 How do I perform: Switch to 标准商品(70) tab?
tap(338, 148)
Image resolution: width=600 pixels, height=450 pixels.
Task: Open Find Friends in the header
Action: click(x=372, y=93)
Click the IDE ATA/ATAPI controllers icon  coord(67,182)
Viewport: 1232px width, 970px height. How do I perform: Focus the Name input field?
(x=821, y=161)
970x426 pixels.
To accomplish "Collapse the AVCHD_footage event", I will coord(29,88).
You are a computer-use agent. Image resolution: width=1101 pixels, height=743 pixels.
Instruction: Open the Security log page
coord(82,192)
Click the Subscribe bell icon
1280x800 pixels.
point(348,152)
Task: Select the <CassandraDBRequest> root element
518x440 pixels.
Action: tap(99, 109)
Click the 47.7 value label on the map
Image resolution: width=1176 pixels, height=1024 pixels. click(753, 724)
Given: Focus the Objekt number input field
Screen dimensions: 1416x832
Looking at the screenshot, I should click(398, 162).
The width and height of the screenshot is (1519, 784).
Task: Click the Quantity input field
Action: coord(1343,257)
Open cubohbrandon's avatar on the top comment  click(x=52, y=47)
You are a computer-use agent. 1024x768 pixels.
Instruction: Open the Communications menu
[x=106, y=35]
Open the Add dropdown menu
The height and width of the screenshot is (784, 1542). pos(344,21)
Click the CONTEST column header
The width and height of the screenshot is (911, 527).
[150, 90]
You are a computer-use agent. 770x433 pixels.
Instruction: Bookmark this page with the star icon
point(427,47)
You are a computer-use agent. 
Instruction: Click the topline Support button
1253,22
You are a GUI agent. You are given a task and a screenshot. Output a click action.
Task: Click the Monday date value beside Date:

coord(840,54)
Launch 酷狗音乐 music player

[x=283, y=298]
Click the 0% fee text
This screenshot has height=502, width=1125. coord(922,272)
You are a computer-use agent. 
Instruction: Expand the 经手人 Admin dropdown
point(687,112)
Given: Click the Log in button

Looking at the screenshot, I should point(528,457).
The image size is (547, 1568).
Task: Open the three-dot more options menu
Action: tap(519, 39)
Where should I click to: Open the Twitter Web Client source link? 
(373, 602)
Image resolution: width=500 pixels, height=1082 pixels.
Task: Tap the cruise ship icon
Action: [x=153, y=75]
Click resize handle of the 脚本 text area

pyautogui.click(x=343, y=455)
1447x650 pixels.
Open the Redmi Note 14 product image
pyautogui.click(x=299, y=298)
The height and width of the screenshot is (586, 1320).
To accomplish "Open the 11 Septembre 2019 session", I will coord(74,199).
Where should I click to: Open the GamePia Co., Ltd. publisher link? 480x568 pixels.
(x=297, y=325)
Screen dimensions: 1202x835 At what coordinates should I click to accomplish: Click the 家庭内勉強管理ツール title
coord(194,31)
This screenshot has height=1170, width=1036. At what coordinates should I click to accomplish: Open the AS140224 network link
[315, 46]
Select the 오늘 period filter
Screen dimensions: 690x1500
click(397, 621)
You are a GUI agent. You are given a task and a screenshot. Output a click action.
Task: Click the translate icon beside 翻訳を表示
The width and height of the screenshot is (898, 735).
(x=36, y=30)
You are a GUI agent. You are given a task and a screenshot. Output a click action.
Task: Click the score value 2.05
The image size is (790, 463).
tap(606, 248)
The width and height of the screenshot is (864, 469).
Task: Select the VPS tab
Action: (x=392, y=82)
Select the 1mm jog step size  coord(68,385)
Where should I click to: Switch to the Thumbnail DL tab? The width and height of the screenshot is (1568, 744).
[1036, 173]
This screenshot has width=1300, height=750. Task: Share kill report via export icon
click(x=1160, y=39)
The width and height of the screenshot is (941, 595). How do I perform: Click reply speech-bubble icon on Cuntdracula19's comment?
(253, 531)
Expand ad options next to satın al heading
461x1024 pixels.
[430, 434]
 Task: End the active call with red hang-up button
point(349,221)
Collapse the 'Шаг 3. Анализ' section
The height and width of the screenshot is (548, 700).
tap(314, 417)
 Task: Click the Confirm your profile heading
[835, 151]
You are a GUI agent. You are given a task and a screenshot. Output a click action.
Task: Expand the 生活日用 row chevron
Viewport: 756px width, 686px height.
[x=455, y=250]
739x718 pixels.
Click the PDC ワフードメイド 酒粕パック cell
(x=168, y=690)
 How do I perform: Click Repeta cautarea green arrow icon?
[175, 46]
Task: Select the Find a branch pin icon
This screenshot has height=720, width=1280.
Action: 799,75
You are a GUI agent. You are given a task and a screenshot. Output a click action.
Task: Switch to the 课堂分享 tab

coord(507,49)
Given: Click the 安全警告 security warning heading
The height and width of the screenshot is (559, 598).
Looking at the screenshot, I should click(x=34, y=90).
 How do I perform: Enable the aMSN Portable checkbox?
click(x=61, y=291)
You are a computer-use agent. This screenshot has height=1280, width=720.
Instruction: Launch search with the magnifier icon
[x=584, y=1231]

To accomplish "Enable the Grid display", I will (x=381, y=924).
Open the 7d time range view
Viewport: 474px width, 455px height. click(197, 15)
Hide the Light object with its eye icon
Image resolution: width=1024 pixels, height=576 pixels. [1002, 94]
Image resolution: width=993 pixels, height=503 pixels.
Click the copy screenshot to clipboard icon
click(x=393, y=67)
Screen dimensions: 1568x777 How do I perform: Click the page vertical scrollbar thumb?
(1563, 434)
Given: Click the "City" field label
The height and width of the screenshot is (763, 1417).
__________
WHAT YOU ARE ASKED TO DO: Out of the material above, select every line that holds the string "Collapse".

OUTPUT:
To accomplish "Collapse the AVCHD_footage event", I will coord(29,88).
Collapse the 'Шаг 3. Анализ' section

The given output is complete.